The three guys on the left were told they're an orchestra, the guy on the floor was told he's a horse and the lady at the bottom was just told to "suck it."
It’s not very specific as of yet - just a vague stimulation of large areas of the brain - but there’s something they’ve been experimenting with for a while that delves a whole lot deeper: things like DBN (Deep Brain Stimulation) and VNS (Vagus Nerve Stimulation), both of which are currently used and apparently effective new techniques implemented to battle things like Post Traumatic Stress Disorder, clinical depression, bi-polar disorder, drug addiction – even stuttering. But those procedures are invasive. You have to undergo extremely dangerous neurosurgery, where doctors implant wires in various parts of your brain, which are in turn connected to a battery that sits inside your chest. The battery then emits periodic jolts of electricity to the brain, with different thresholds, timing and placement depending on what condition the patient suffers from, and how intense the symptoms are. The results have been astounding so far, with long-suffering patients seeing instant, complete and lasting recovery in some cases. They describe it “like flicking a switch,” and then all of their symptoms are gone.

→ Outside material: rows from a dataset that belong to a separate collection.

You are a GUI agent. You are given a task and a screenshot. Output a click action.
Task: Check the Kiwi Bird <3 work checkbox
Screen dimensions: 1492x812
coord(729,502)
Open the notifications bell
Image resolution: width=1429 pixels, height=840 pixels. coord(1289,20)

Now, with this ultrasound breakthrough, the potential is there to see similar effects with targeted sound waves. As the researchers themselves explain it “one prior stumbling block was the skull,” but luckily they found that “the acoustic frequencies can penetrate bone, and yet prevent damage to the soft tissues.” And there’s your first hint that this shit is insanely scary – when the researchers in question describe the human skull as a “stumbling block” to be “penetrated through.”
“If we could just get rid of this fucking thing…”

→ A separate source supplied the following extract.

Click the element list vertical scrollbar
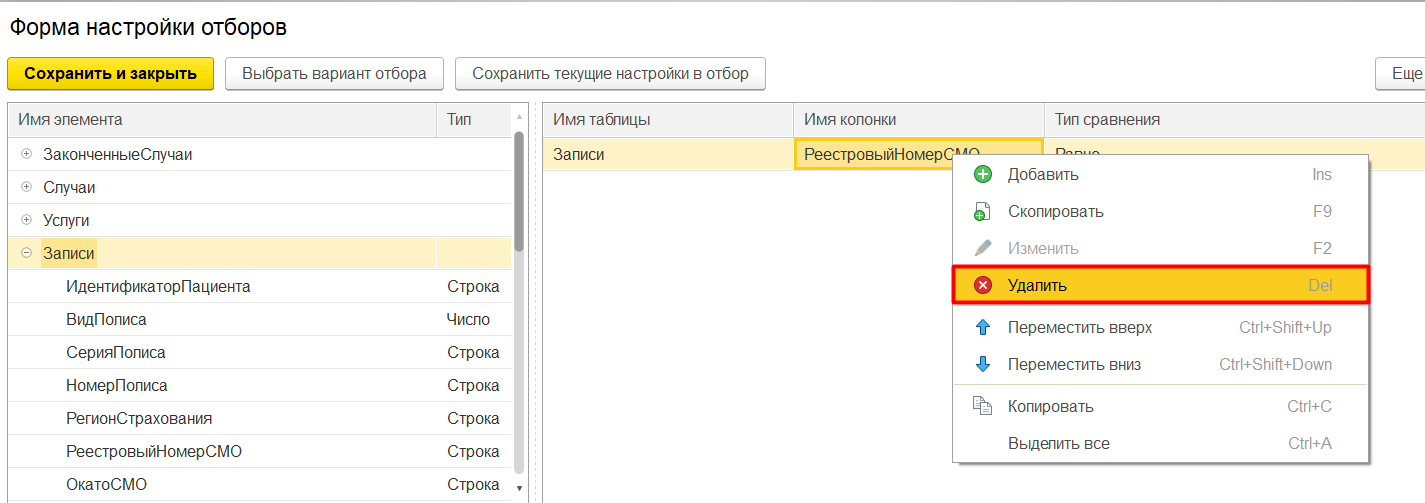 click(518, 300)
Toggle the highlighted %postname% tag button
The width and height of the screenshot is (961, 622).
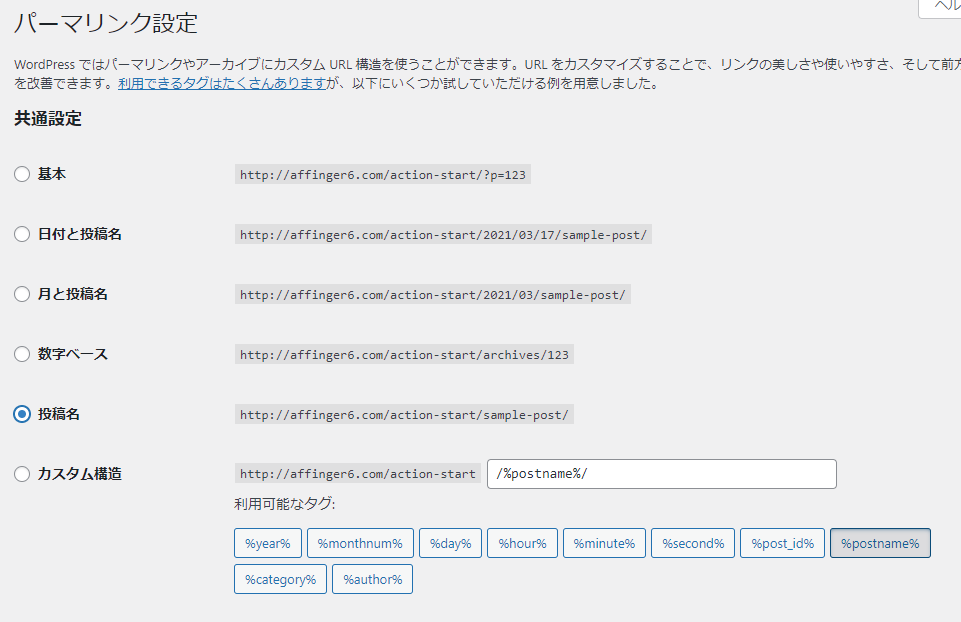pyautogui.click(x=880, y=543)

When you consider that one person’s “personality disorder,” could easily be another’s “general dislike of government policy” or even just a “lack of willingness” to work without pay on Christmas, the implications get pretty ominous. So, scientists will soon be able to fire skull-penetrating sound waves into your head to change your mood and personality. But will they? Surely this is merely for study, not for common civilian uses. That would be an ethics violation of the highest order, and no scientist working on this technology would ever suggest such a thing, right?

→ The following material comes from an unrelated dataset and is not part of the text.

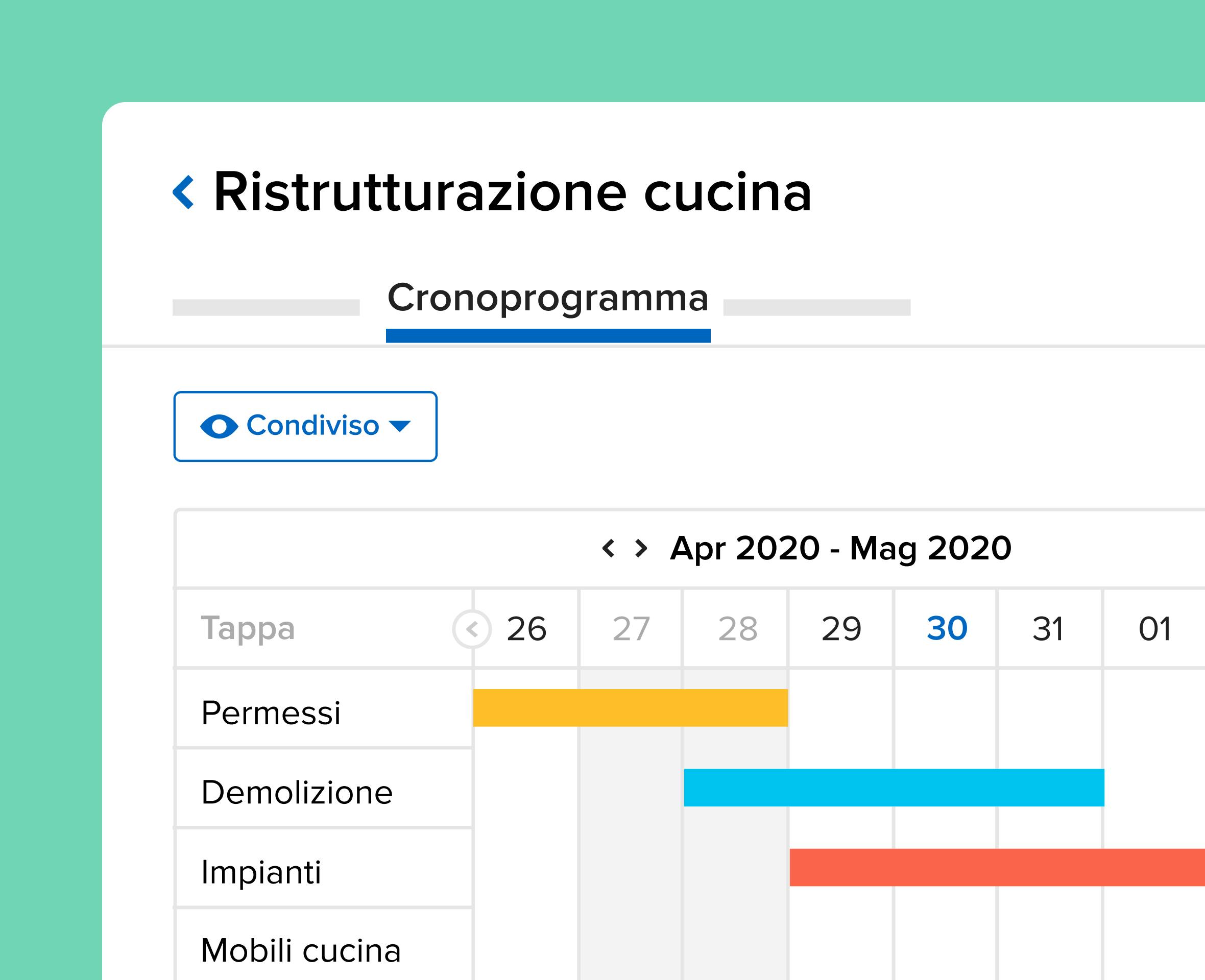Click the red Impianti task bar
This screenshot has height=980, width=1205.
[x=997, y=867]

Actually, as lead researcher Professor Tyler puts it, “the potential applications could range from medical interventions,” like firing a sound gun at you that makes you quit drinking, to “video game uses,” like …what? Really making you feel what emotional states your space marines are going through?
The emotional range of a Space Marine: from "Fuck Yeah!" to "High Five!"
He even goes on to say it could even be used to create “artificial memories along the lines of Arnold Schwarzenegger's character in Total Recall." Imagine taking a vacation without actually going anywhere!”
That’s an actual quote from the actual guy that’s actually doing this, by the way.
He thinks that Total Recall was a good idea.
I guess he missed the part of that movie where it was revealed that the technology in question was either making a man betray himself in order to enforce the will of a corrupt corporation that literally suffocated the poor, or else it was all the deluded fantasy of said man as he died from an embolism, trapped forever in the artificial dreams as his life ebbed away.
If they’re really trying to introduce mind control technology as something good and harmless for use in civilian applications - maybe they should avoid citing their inspirations as being directly drawn from villainous science fiction plots regarding hopeless dystopian futures populated by mutants and exploding heads.
“Let’s make this shit happen.” –Science
Although, there was a girl with three titties in that movie…
Nevermind, science. I see where you’re going with this. Keep up the good work!